The task - Once the line containing "Where should I click to: Expand" is found in the records below, return it and each following line exactly, up to and including the line containing "You are a computer-use agent. Screen", and nothing else.

(Saved data entries)
====

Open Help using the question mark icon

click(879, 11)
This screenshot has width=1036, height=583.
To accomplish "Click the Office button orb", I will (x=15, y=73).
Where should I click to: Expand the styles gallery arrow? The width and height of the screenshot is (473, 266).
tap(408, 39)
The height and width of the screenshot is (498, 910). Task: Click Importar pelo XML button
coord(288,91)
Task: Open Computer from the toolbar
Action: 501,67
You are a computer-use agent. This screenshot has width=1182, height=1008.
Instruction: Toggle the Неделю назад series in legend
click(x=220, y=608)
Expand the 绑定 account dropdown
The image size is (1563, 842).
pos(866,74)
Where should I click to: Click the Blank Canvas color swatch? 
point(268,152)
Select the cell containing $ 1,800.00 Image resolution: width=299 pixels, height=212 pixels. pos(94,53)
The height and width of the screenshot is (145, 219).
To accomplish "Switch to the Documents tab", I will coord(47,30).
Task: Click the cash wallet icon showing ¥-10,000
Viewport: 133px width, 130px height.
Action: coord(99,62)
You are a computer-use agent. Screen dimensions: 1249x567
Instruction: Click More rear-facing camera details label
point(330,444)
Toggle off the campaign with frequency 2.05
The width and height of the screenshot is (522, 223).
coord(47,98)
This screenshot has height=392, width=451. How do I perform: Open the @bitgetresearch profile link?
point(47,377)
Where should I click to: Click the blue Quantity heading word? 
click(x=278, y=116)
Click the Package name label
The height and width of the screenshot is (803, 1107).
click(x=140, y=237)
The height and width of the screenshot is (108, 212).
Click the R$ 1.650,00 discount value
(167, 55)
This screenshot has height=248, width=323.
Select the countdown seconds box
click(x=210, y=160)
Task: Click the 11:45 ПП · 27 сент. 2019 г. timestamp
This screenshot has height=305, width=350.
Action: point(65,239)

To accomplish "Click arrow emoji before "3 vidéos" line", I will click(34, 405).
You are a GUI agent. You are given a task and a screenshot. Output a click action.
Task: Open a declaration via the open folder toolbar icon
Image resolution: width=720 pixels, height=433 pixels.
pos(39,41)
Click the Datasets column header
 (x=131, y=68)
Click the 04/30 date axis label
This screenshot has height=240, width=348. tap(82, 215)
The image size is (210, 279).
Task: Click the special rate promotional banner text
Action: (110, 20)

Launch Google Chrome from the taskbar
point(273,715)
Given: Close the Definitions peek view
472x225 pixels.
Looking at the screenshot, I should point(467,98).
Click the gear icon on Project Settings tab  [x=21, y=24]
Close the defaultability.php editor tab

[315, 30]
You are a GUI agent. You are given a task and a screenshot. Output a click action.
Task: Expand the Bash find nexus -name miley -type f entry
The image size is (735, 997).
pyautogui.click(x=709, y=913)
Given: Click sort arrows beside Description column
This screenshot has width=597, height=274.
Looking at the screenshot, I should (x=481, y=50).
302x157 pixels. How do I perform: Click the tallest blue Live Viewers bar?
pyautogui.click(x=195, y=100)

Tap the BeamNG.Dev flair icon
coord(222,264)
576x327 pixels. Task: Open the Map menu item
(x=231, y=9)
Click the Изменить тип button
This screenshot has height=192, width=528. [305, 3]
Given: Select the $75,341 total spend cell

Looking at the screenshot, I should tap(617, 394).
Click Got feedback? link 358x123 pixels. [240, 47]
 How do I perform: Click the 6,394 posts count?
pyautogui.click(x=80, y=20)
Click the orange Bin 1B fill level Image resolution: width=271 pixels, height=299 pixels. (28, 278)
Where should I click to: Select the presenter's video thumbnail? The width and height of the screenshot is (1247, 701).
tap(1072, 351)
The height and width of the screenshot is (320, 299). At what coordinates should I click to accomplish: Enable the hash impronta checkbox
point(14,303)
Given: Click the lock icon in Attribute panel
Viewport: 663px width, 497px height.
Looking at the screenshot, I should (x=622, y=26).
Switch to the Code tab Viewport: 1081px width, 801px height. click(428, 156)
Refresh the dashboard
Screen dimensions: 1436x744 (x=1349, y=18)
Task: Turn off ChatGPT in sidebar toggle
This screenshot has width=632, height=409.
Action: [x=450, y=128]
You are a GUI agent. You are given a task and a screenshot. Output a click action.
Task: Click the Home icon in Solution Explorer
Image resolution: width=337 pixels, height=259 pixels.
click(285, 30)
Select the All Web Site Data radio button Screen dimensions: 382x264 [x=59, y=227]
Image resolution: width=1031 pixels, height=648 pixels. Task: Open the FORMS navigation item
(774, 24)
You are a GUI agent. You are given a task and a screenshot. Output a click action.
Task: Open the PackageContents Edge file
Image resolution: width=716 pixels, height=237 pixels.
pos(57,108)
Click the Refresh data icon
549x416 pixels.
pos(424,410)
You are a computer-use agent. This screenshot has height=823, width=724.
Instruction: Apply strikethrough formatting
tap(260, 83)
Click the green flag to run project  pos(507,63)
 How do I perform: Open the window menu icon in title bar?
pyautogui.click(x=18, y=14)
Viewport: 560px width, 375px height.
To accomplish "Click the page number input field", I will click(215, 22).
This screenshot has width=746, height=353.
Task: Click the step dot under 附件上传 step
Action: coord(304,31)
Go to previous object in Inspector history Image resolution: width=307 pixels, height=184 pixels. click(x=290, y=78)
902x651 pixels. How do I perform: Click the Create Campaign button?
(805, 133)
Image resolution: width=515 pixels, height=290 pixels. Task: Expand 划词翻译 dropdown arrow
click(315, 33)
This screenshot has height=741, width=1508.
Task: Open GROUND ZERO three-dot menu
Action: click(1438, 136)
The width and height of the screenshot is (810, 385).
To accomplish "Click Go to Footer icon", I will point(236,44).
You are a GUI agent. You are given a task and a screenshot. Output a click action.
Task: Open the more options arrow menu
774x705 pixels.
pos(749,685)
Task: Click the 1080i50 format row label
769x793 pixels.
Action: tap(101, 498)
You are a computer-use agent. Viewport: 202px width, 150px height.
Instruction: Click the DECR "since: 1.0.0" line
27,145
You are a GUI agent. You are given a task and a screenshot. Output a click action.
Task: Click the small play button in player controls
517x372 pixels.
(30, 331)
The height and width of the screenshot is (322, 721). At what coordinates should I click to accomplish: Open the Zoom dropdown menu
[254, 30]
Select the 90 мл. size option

====

Your solution -
Where should I click to: Expand the styles gallery arrow? The width and height of the screenshot is (473, 266).
tap(408, 39)
The height and width of the screenshot is (498, 910). Task: Click Importar pelo XML button
coord(288,91)
Task: Open Computer from the toolbar
Action: 501,67
You are a computer-use agent. This screenshot has width=1182, height=1008.
Instruction: Toggle the Неделю назад series in legend
click(x=220, y=608)
Expand the 绑定 account dropdown
The image size is (1563, 842).
pos(866,74)
Where should I click to: Click the Blank Canvas color swatch? 
point(268,152)
Select the cell containing $ 1,800.00 Image resolution: width=299 pixels, height=212 pixels. pos(94,53)
The height and width of the screenshot is (145, 219).
To accomplish "Switch to the Documents tab", I will coord(47,30).
Task: Click the cash wallet icon showing ¥-10,000
Viewport: 133px width, 130px height.
Action: coord(99,62)
You are a computer-use agent. Screen dimensions: 1249x567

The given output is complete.